A demissão da ministra do Trabalho e Pensões, Amber Rudd, foi mais um golpe para o primeiro-ministro britânico, Boris Johnson – deixando o Governo em estado de alerta quanto a novas demissões. “Já não acredito que sair [da União Europeia] com um acordo seja o principal objetivo do Governo”, lia-se na carta de demissão de Rudd – considerada a mais influente opositora de uma saída sem acordo dentro do Executivo.

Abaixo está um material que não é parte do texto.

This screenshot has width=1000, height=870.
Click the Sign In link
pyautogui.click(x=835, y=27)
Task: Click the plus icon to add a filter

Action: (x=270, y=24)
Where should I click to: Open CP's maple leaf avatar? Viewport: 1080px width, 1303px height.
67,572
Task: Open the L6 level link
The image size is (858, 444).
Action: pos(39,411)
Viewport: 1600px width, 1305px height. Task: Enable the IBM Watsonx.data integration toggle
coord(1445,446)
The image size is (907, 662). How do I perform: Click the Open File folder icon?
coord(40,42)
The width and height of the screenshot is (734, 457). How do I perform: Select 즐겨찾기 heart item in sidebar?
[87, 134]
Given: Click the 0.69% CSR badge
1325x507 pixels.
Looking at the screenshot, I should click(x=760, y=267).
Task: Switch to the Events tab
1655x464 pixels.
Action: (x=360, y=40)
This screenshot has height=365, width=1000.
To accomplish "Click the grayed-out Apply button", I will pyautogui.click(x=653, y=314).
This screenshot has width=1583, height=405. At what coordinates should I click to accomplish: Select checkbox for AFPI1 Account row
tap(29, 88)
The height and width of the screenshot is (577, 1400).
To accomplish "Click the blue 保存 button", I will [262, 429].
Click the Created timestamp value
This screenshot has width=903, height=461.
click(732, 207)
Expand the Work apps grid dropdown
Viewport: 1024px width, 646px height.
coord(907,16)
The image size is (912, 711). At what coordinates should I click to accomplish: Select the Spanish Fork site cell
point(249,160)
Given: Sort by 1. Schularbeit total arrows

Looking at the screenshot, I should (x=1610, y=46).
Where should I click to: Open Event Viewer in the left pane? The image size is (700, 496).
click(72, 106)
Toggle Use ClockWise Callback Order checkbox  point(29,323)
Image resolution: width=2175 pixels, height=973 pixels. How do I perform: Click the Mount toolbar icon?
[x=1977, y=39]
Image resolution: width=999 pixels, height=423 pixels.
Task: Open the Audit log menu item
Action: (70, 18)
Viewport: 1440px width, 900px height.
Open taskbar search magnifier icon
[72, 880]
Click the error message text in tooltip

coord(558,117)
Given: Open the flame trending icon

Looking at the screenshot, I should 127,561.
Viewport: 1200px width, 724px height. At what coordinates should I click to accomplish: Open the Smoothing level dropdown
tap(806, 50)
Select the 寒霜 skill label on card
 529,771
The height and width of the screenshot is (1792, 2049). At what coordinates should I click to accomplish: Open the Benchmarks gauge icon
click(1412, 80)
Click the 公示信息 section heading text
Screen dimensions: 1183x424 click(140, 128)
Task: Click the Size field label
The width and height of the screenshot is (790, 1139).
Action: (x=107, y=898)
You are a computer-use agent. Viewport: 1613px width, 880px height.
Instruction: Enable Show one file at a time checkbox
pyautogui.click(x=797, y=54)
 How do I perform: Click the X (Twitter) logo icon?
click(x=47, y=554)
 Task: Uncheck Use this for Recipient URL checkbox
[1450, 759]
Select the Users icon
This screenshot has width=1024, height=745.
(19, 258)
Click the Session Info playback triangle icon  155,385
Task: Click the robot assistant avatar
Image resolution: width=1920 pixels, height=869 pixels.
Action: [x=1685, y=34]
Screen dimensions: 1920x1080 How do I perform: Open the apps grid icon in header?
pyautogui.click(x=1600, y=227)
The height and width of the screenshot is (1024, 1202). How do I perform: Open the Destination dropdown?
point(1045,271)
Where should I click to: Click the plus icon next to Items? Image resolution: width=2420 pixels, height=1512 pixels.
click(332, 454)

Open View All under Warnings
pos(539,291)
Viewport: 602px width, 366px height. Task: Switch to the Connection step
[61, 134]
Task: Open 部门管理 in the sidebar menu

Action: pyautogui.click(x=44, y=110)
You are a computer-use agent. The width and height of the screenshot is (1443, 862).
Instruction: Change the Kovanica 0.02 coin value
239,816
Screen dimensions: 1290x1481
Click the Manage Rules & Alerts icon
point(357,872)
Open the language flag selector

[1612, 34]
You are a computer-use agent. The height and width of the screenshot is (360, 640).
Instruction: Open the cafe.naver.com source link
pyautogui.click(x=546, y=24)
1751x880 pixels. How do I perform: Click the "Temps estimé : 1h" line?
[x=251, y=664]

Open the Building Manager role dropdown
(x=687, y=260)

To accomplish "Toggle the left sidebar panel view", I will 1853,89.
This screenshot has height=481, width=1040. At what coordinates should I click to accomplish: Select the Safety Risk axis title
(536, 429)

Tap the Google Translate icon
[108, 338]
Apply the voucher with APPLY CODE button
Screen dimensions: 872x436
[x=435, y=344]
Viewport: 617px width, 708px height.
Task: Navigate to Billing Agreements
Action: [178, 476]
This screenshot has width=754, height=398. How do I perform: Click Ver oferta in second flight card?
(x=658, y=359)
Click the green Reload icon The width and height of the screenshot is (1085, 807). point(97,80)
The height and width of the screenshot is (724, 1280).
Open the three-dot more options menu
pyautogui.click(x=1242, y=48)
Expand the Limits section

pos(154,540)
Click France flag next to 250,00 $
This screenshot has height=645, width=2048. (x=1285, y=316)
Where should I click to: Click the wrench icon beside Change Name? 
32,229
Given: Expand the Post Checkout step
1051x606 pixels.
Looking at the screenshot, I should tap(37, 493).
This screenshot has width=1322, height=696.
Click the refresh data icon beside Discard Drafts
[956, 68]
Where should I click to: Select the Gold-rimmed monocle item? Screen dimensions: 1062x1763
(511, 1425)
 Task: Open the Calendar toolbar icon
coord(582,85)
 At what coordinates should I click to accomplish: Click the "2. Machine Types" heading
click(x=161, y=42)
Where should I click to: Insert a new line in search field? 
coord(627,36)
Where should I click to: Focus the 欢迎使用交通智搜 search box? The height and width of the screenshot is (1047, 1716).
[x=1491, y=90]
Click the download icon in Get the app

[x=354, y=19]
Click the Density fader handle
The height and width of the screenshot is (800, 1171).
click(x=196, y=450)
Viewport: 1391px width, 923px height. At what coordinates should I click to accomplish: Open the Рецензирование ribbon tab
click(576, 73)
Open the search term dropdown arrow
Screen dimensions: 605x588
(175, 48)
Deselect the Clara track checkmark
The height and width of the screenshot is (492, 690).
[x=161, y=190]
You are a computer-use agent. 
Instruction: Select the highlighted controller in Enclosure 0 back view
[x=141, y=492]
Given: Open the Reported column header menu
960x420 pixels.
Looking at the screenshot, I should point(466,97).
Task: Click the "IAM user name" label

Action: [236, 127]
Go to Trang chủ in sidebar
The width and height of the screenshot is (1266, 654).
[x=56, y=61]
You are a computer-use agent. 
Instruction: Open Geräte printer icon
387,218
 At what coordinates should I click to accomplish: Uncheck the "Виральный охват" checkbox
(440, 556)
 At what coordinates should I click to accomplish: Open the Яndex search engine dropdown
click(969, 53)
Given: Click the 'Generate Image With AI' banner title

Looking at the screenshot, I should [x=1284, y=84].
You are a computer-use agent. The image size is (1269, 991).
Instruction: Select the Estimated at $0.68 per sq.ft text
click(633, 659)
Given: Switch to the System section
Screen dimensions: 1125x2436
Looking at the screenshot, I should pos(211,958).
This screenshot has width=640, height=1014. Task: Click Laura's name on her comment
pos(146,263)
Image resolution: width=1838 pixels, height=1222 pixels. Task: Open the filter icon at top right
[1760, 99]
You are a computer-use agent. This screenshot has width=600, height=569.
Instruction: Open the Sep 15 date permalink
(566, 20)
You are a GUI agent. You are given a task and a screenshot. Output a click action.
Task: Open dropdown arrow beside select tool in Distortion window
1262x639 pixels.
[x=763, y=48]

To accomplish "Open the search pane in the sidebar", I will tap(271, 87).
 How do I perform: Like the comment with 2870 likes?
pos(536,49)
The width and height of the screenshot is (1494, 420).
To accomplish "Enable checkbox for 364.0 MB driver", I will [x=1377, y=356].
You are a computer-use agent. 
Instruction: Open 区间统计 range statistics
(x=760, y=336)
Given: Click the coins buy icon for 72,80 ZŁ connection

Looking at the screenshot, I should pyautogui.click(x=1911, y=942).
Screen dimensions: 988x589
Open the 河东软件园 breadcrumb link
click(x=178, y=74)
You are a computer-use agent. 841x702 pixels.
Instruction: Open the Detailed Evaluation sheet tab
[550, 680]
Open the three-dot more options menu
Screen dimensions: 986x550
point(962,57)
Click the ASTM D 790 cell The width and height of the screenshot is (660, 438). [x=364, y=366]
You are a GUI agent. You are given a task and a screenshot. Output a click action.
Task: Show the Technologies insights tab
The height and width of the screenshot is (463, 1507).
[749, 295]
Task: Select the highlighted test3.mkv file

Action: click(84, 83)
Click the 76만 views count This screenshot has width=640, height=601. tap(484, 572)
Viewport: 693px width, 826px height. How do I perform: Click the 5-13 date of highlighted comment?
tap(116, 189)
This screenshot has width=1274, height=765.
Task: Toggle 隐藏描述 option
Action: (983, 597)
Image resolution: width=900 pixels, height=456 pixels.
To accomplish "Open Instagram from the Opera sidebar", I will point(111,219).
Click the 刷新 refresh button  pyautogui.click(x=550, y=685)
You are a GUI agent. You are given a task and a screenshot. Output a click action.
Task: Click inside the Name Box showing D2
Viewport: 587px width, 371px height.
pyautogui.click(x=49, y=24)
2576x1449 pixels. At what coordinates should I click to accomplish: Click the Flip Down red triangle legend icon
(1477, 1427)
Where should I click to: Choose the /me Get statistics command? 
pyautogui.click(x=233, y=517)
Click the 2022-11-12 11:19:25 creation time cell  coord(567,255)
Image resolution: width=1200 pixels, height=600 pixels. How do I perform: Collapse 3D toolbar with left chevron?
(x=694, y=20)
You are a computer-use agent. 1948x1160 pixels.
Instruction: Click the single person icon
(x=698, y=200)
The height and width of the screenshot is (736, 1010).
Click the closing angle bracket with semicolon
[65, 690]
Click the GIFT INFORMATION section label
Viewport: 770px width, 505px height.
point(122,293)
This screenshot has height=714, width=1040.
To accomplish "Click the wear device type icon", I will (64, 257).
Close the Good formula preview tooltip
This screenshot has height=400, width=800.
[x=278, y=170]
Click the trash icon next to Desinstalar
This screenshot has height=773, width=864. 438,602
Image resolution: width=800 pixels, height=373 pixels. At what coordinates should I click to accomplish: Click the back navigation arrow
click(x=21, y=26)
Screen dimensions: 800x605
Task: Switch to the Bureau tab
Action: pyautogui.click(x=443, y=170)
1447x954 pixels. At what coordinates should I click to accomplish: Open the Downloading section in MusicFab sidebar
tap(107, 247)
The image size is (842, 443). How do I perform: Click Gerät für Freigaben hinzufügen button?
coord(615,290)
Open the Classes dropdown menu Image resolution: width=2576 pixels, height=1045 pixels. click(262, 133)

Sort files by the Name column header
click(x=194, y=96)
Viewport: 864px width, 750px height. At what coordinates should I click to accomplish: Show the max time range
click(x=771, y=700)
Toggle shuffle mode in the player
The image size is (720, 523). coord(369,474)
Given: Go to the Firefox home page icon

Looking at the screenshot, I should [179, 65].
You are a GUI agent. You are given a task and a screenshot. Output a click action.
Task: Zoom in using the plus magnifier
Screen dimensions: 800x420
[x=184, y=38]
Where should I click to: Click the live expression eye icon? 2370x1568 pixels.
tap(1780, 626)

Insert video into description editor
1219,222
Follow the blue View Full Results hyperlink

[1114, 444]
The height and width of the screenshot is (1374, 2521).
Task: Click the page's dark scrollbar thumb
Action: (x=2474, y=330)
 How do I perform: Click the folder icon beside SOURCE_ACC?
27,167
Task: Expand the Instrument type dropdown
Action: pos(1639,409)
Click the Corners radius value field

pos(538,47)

Esta decisão surge dias depois de 21 deputados terem sido expulsos do grupo parlamentar conservador por terem votado contra um Brexit sem acordo, considerando essa atitude como “um assalto à decência e à democracia” e “um ato de vandalismo político”. “Não posso ficar passiva quando conservadores bons, leais e moderados são expulsos”, escreveu a ex-ministra no Twitter.
Rudd sobreviveu à “limpeza” de vozes críticas do Brexit em julho, quando Johnson tomou a liderança dos conservadores. Comprometera-se a aceitar uma saída da UE a 31 de outubro – na esperança de que fosse possível chegar, entretanto, a um acordo. Agora, a ex-ministra afirmou à BBC que “não há nenhum indício de um acordo nem nenhuma negociação formal a decorrer”. E as críticas não ficam por aqui. Rudd revelou também que “80% a 90% do tempo da governação destina-se a preparar uma saída sem acordo”. Um cenário que, ainda a semana passada, foi chamado pelo Parlamento britânico.
Entretanto, o Governo já assumiu que planeia “testar ao limite” a nova lei, desafiando-a em tribunal, segundo afirmou o ministro dos Negócios Estrangeiros, Dominic Raab, em entrevista à Sky News.
Ainda no dia anterior às declarações de Raab, o antigo procurador-geral Ken Macdonald, disse à mesma estação televisiva que, se advogados de Boris tentassem manipular a formulação da lei que proíbe uma saída não negociada, dificilmente teriam sucesso, uma vez que “é bastante clara” – reiterando que “a lei é a lei”. Macdonald notou que, se o primeiro-ministro não pedir um adiamento do Brexit a Bruxelas após ser ordenado a tal pela justiça, poderá ser condenado por “desrespeito ao tribunal” – um crime que pode levar à sua detenção.
Na semana passada, Boris assegurou que preferia “estar morto numa vala” do que pedir um adiamento do prazo limite da saída da UE. Caso o Governo não consiga negociar um acordo de saída – um cenário cada vez mais provável – o adiamento terá de ser pedido a 17 ou 18 de outubro, altura em que vão estar reunidos os líderes europeus, que terão de aceitar o pedido. Algo que não pode ser dado como certo, devido à crescente exasperação de vários Estados membros, que poderão vetar o adiamento. “Não vamos fazer isto a cada três meses”, avisou o ministro dos Negócios Estrangeiros francês, Jean-Yves Le Drian.
Disputas internas Sobre as expulsões e demissões de dirigentes conservadores – sobretudo da ala moderada do partido – Raab considerou que “o primeiro-ministro estava certo em restaurar alguma disciplina”. Já o ministro da Saúde e Serviços Sociais, Matt Hancock – politicamente alinhado com Rudd -, escreveu no Twitter que “o Partido Conservador sempre foi um partido aberto, moldado por quem está dentro dele”, pedindo a outros dissidentes que “fiquem e lutem”.
Contudo, mantém-se a especulação de que outros possam seguir o exemplo de Rudd, como o responsável do Governo para a Irlanda do Norte, Julian Smith, ou o ministro da Justiça, Robert Buckland – que avisou Johnson para cumprir com a lei que proíbe uma saída não acordada.
Entre expulsões e demissões, o Governo conservador parece estar a ser limpo de vozes críticas, e preenchido por apoiantes da estratégia de Johnson quanto ao Brexit. “Muitos tipos novos e ambiciosos já estão a mandar sms”, disse uma fonte no Governo à ITV, após a demissão de Rudd. Entretanto, a ministra acabou por ser rapidamente substituída pela deputada Thérèse Coffey.